February 12, 2010 11:27 AM Subscribe

Excel Filter: Say I have a spreadsheet with two types of data. a) list of transactions with date/time + transaction, and b) days with traffic. How do I reconcile the two sets of data swiftly & easily?

I have two types of data. One is a line-by-line list of transactions and the exact date/time they occurred on - one transaction per line, so one date can span across multiple rows. The other is traffic data - visits per day - one day per line.

Normally I reconcile these by going through the tedious task of tallying the transactions into a # of transactions per day spreadsheet. This involves lots of IF statements and adding things together, then removing all the rows that aren't the tally for that date & then adding in any dates that have zero transactions. It's all rather manual. Since I generate this report once a week, I'd much rather paste the data in & allow the formulas to do the matching for me.

Example (using commas to represent colums)

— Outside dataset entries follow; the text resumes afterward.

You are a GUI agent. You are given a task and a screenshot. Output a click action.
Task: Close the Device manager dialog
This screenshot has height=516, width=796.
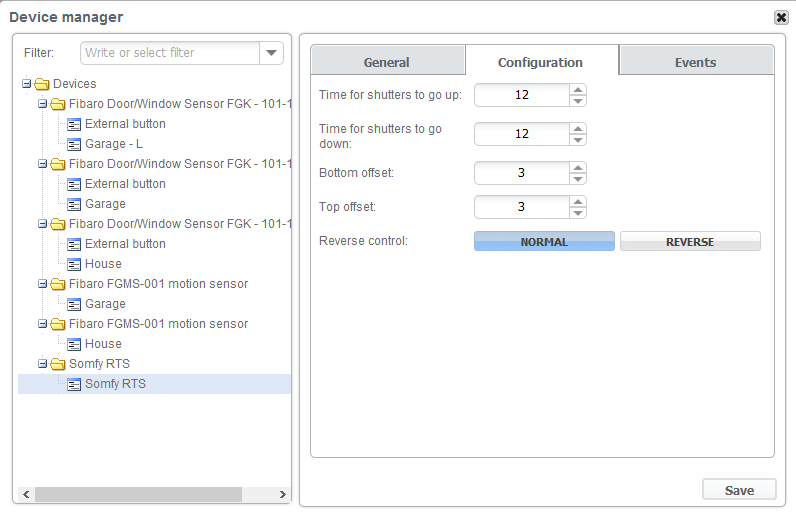pyautogui.click(x=781, y=17)
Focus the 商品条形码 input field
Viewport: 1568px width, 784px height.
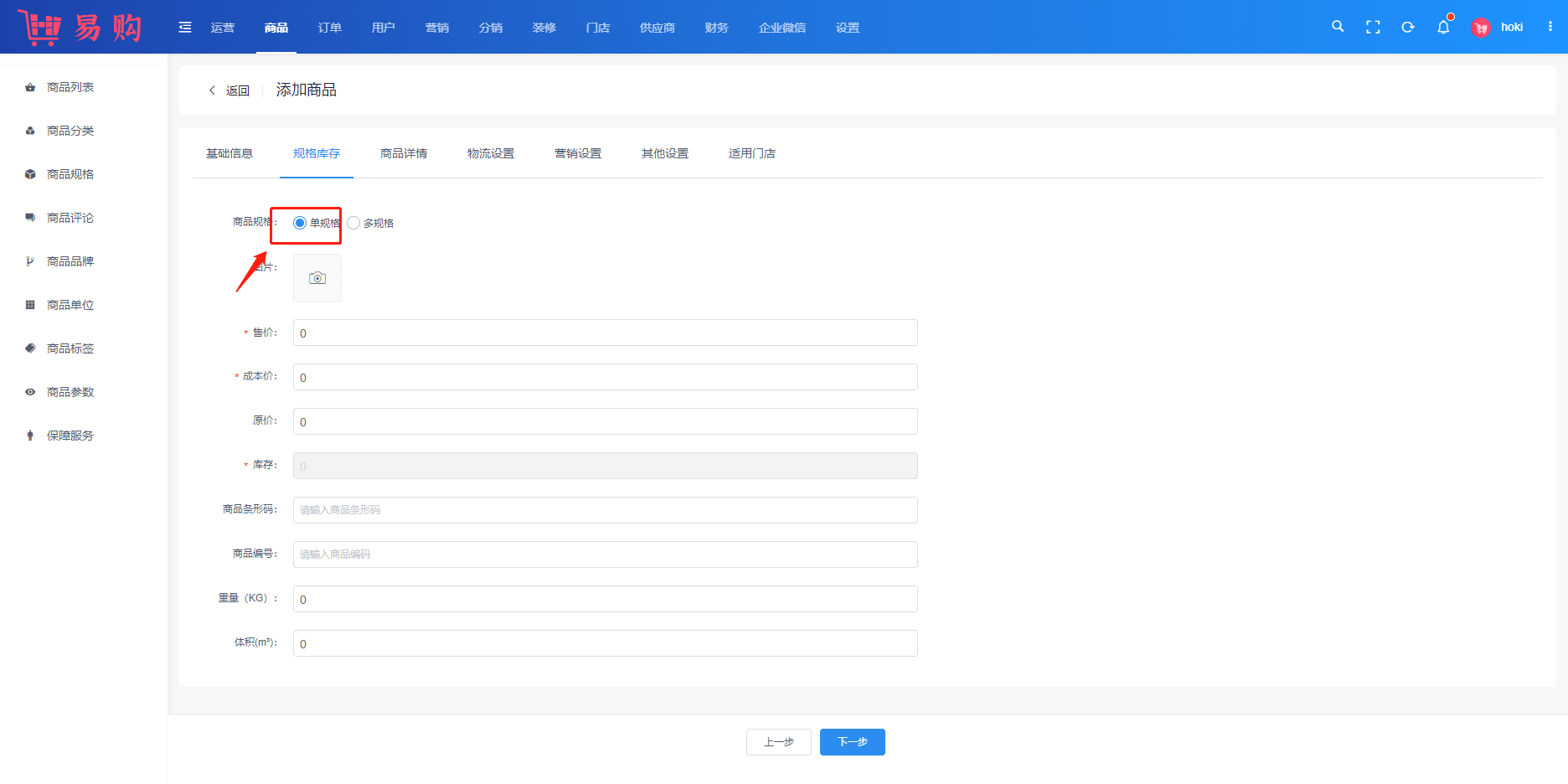coord(605,510)
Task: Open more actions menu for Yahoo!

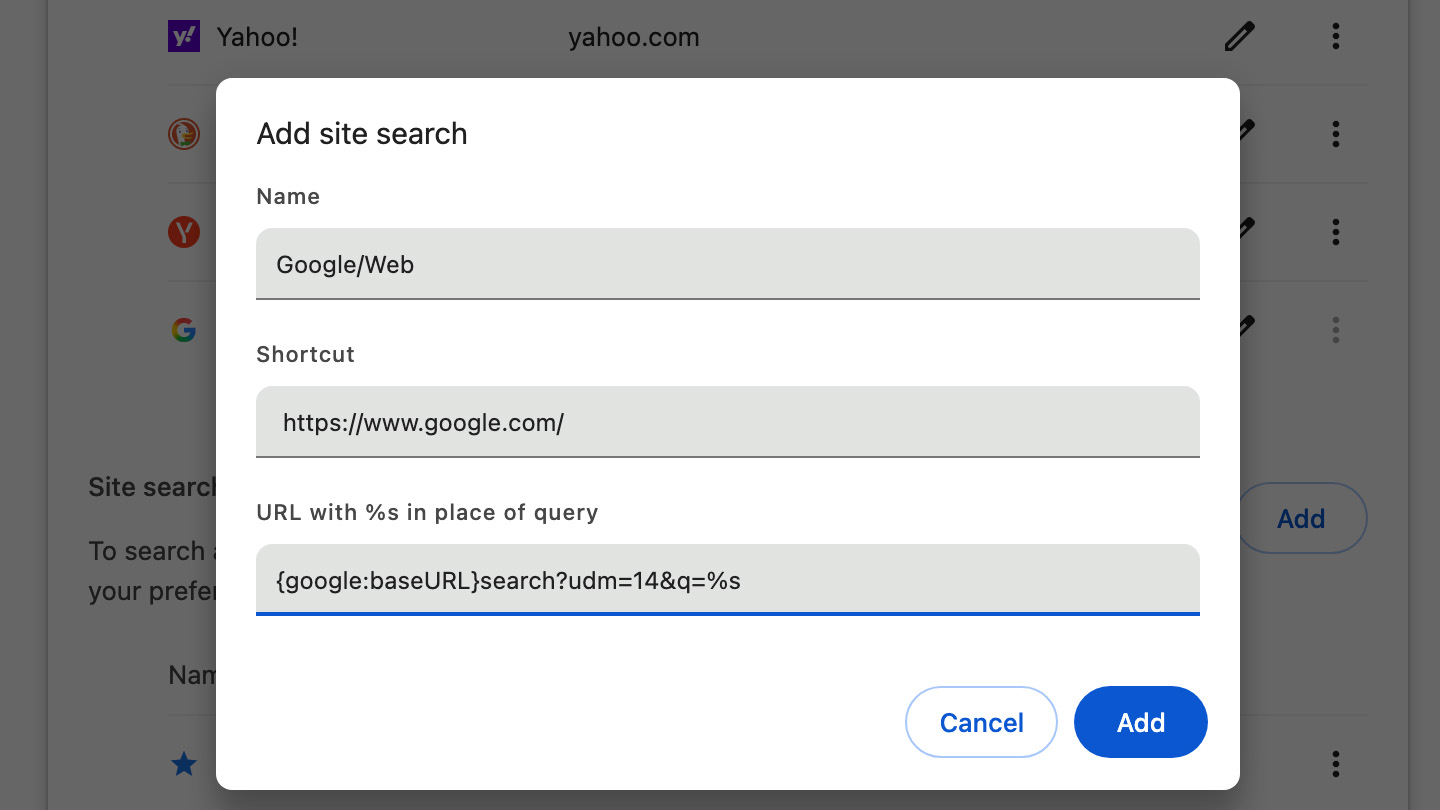Action: pyautogui.click(x=1335, y=38)
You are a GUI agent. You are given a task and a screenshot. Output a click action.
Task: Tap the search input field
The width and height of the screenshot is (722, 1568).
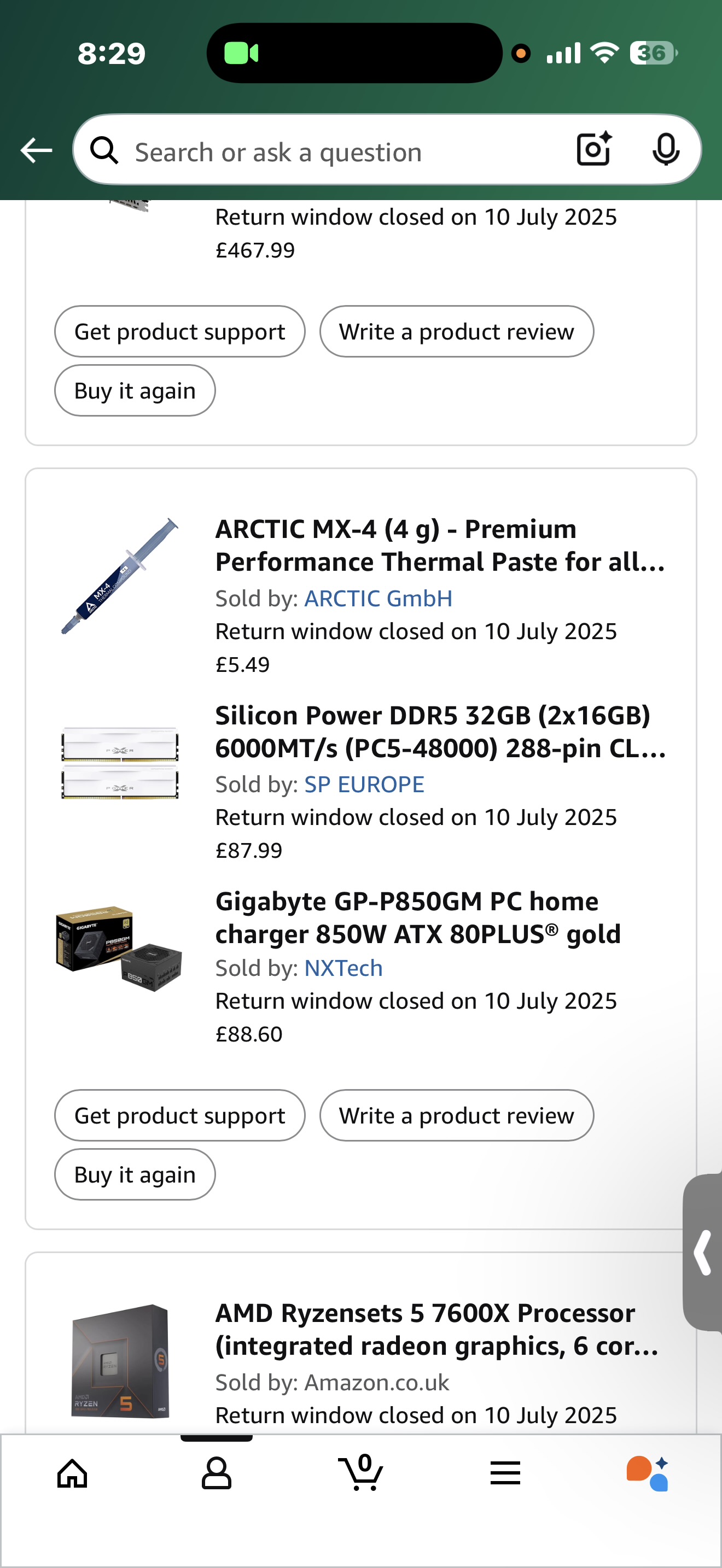point(341,151)
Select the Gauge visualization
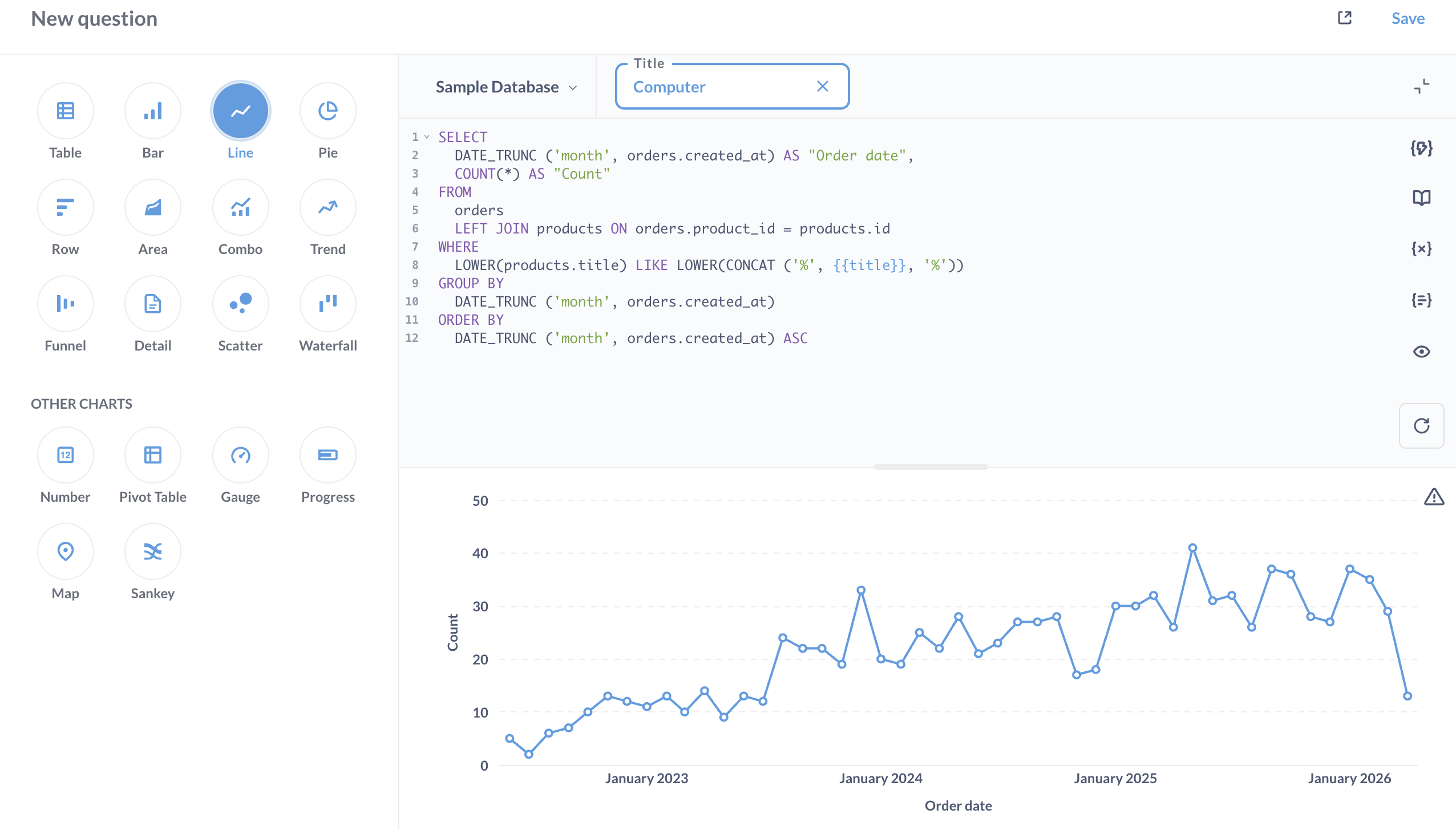Screen dimensions: 1456x830 click(240, 455)
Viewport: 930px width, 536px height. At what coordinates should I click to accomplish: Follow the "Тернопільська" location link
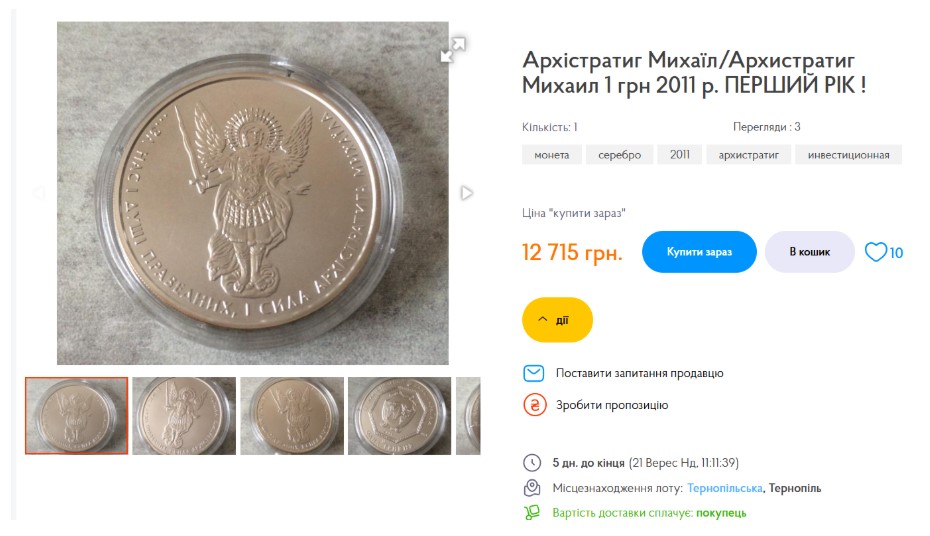tap(725, 488)
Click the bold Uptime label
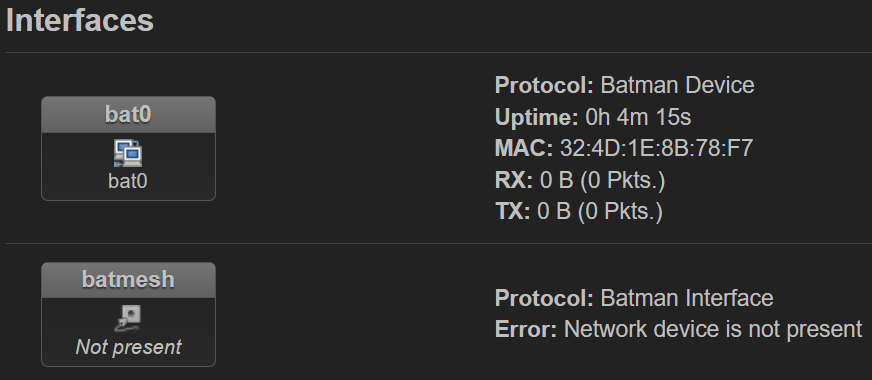This screenshot has width=872, height=380. coord(537,117)
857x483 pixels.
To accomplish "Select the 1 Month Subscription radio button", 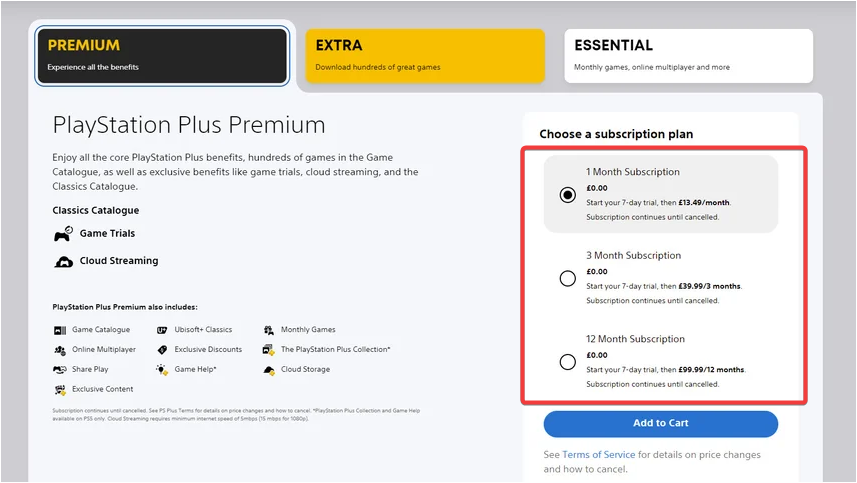I will 568,195.
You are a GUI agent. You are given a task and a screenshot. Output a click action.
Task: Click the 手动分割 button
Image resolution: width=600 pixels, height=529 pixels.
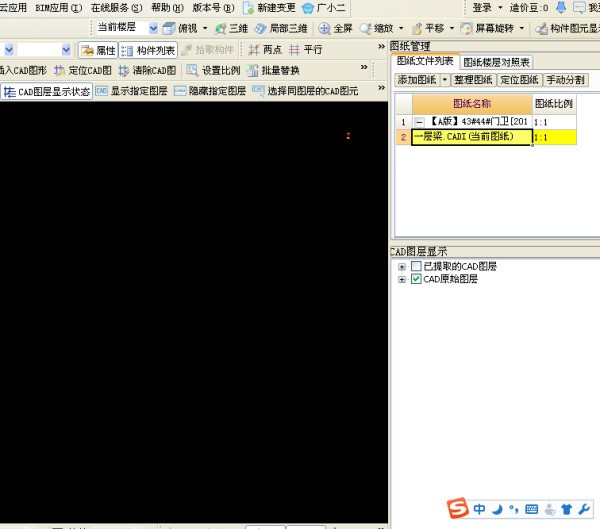pos(566,80)
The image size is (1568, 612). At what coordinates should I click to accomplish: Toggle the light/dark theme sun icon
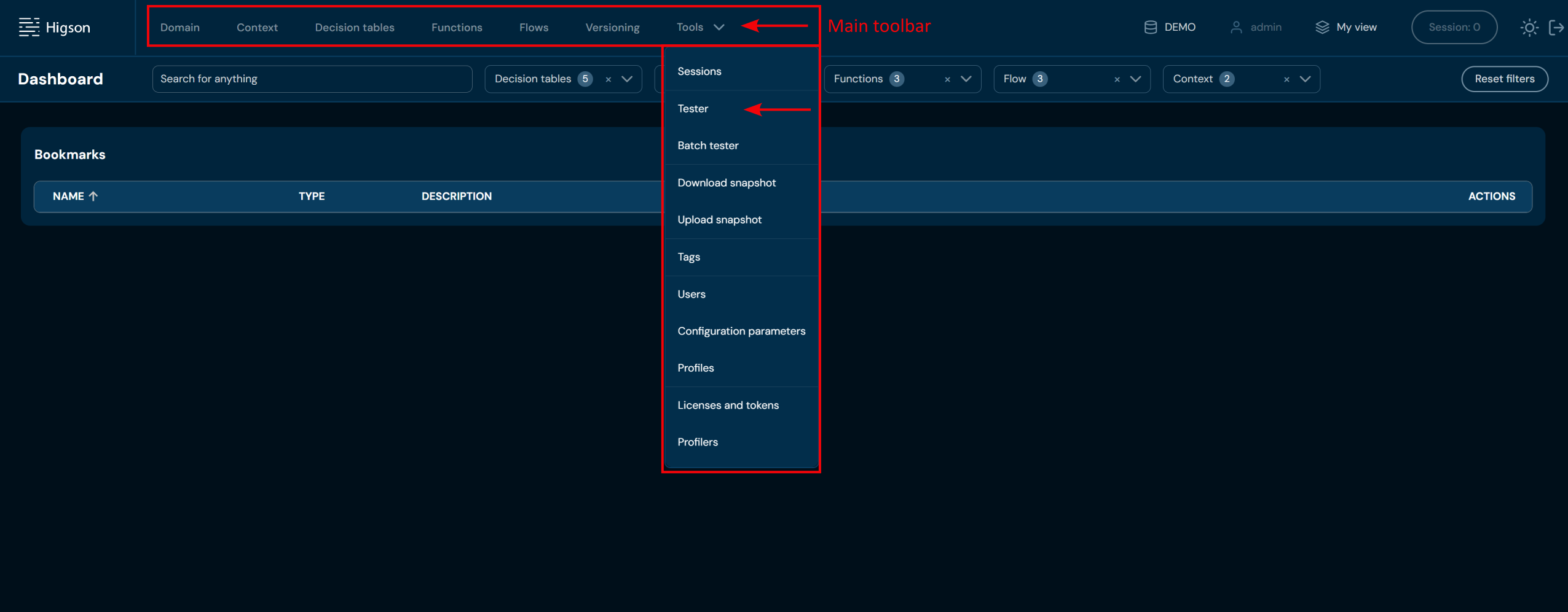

sale date, transaction ID (SKU), traffic date, traffic

1/1/2010, 1, 1/1/2010, 500

1/1/2010, 1, 1/2/2010, 700

1/1/2010, 1, 1/3/2010, 900

1/2/2010, 1, 1/4/2010, 850

etc. - as you can see there are 3 transactions on the first day and it takes up 3 lines, but the traffic stats are one day per line. I normally create an extra column with this formula [ =IF(A2=A1,C1+1,1) ] to tally each day's transactions and copy/paste into notepad & back into EXCEL to turn the formula values into hard numbers, and then delete the lower numbered duplicate date lines.

Is there a way to have Excel just reconcile these two bits of data? If this is possible, I'd imagine the logic would be something like this:

Column A = transaction date

Column B = transaction ID (what was sold)

Column C = tally of total products sold that day (if A2<A1, then C1+B2, else 1 - or something like this, a formula like this will keep adding +1 each time a transaction occurs, but reset at the start of a new day)

Column D = date

Column E = # of visitors on that date

Column F = the mythical column where my new formula appears that shows the # of transactions on date

Column F would have something like:

"show me the cell in column C that corresponds to the cell in column A that has the highest date that's equal to or less than the date in D (and if there is no date equal to D, then show zero)"

or

"show me the highest cell in column C that has a date in column A that corresponds to the date in column D, otherwise (if there is no equal date), show zero."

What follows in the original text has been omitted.